For the pruposes of this tutorial, we will begin with a tensor-grid.
tensor = eq.Basis('tensor-grid', [20,20])
biParam = eq.Parameter(lower=-1, upper=1, order=20, distribution='Uniform')
biPoly = eq.Poly([biParam, biParam], tensor, method='numerical-integration')
biPoints, biWeights = biPoly.get_points_and_weights()
Now consider the multivariable function: $$ G(x) = \int_{-1}^{1}\int_{-1}^{1}16x^3 + 8y^2 - 8y+6 \;dxdy $$
def g(x):
return 16*x[0]**3+8*x[1]**2-8*x[1]+6;
xValuesBi = np.linspace(-1., 1., 1000)
yValuesBi = np.linspace(-1., 1., 1000)
x, y, z = np.transpose(biPoints)[0], np.transpose(biPoints)[1], biWeights
fig = go.Figure(data=[go.Scatter3d(
x=x,
y=y,
z=z,
mode='markers',
marker=dict(
size=8,
color=z,
colorscale='Viridis',
opacity=0.8
)
)])
fig.show()
The numerical integral is now easily calculated using the points and weights we had earlier computed.
evalBi = float( 2 * np.dot(biWeights , eq.evaluate_model(biPoints, g) ) )
print(evalBi);
17.33333333333335
$$ G(x) = \int_{-1}^{1}\int_{-1}^{1}16x^3 + 8y^2 - 8y+6 \;dxdy = 17.\overline{33} $$
Now we will similarly approach the problem using a sparse grid.
sparseGrid = eq.Basis('sparse-grid', level=5, growth_rule='linear')
sparsePoly = eq.Poly([biParam, biParam], sparseGrid, method='numerical-integration')
sparsePoints, sparseWeights = sparsePoly.get_points_and_weights();
x1, y1, z1 = np.transpose(sparsePoints)[0], np.transpose(sparsePoints)[1], sparseWeights
fig = go.Figure(data=[go.Scatter3d(
x=x1,
y=y1,
z=z1,
mode='markers',
marker=dict(
size=5,
color=z,
colorscale='Viridis',
opacity=0.8
)
)])
fig.update_layout(title='Weights vs Points')
fig.show()
Once more, the numeric value is then easily computed
evalSparse = float( 2 * np.dot(sparseWeights , eq.evaluate_model(sparsePoints, g) ) )
print(evalBi);
17.33333333333335
$$ G(x) = \int_{-1}^{1}\int_{-1}^{1}16x^3 + 8y^2 - 8y+6 \;dxdydz = 17.\overline{33} $$
When considering the same bivariate function, we can utilize the true strengths of equadratures to compute a more computationally efficient integral. Using our effectively subsampled quadratures grid we are able to select a sampling grid that is able to both accurately and efficiently compute the very same integral, as we will demonstrate below.
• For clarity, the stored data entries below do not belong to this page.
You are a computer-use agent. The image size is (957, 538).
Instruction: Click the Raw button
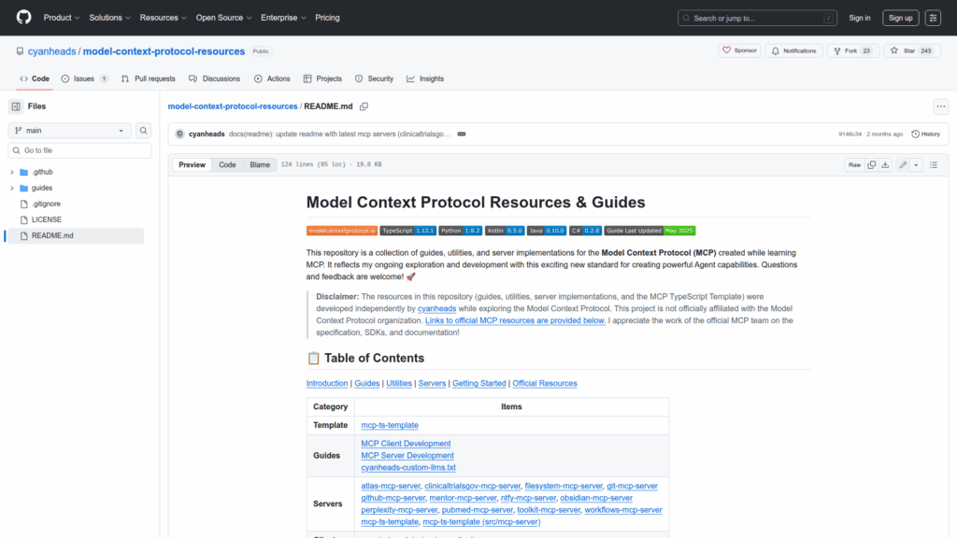click(x=854, y=164)
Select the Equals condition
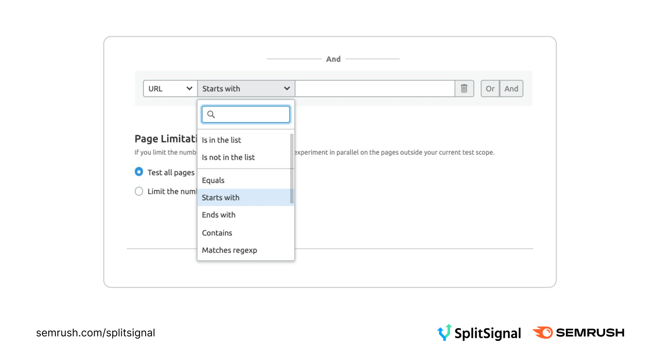660x351 pixels. point(213,180)
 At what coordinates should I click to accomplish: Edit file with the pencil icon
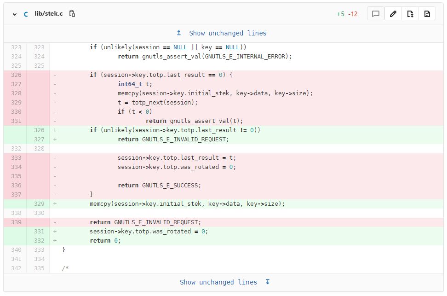[x=393, y=14]
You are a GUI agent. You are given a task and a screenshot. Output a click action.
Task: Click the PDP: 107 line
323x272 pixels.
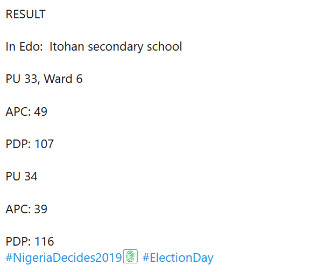tap(30, 144)
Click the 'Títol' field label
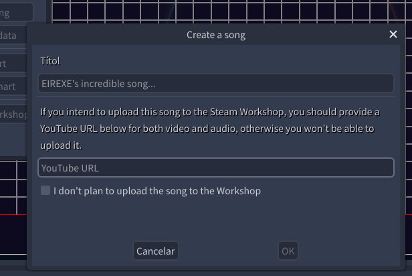The width and height of the screenshot is (412, 276). [x=50, y=61]
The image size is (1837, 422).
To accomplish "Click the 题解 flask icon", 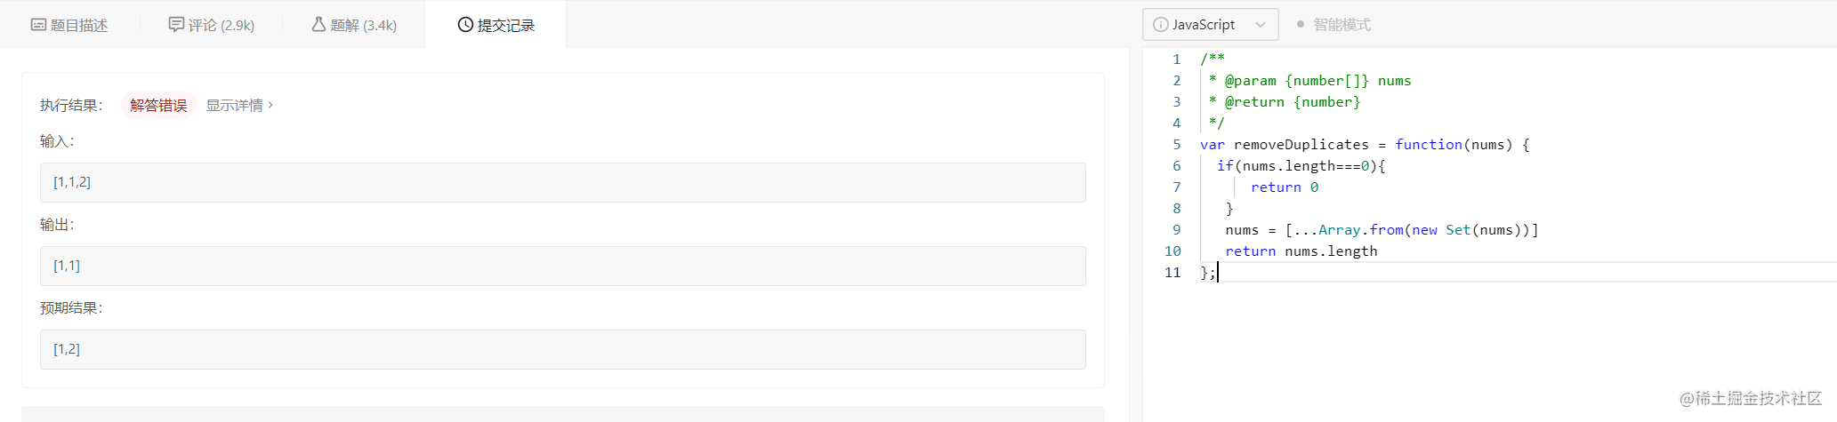I will click(x=318, y=24).
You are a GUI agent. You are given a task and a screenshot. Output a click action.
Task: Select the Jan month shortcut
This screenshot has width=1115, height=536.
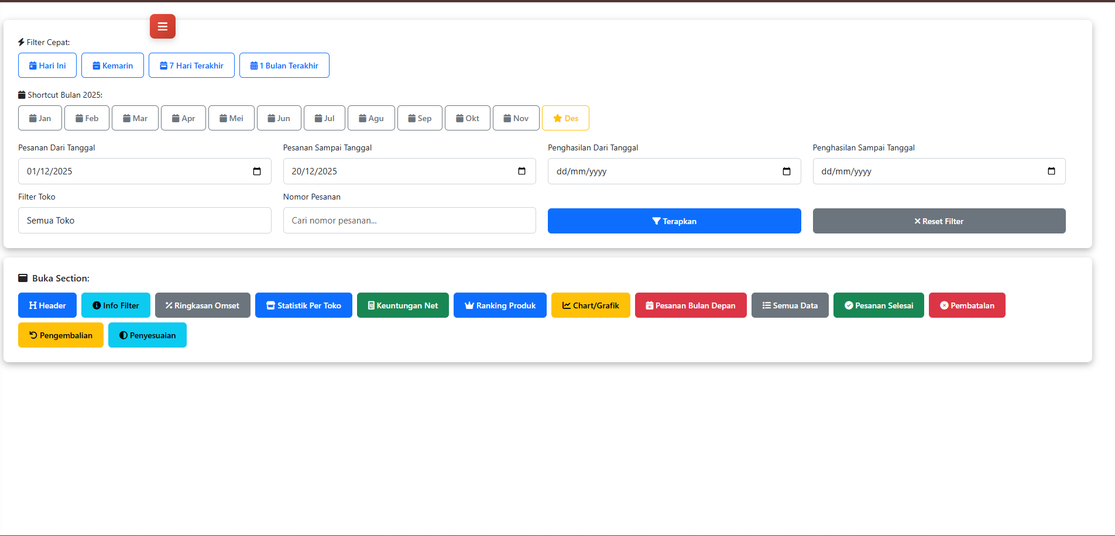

$$ G(x) = \int_{-1}^{1}\int_{-1}^{1}16x^3 + 8y^2 - 8y+6 \;dxdy $$
X1 = eq.Parameter(lower=-1, upper=1, order = 3)
basis = eq.Basis('total-order', orders=[5,10])
#basis.plot_index_set()
effSubPoly = eq.Poly([X1,X1], basis, method='least-squares',
sampling_args = {'mesh': 'tensor-grid', 'subsampling-algorithm': 'qr'})
effSubPoints, effSubWeights = effSubPoly.get_points_and_weights()
evalEffSub = float( 2 * np.dot(effSubWeights , eq.evaluate_model(effSubPoints, g) ) )
print(evalEffSub)
17.33333333333333
Resulting in:
$$ G(x) = \int_{-1}^{1}\int_{-1}^{1}16x^3 + 8y^2 - 8y+6 \;dxdy = 17.\overline{33} $$
As seen above, allowing equadratures to select a subsampling grid will enable it to more efficiently compute the desired integral.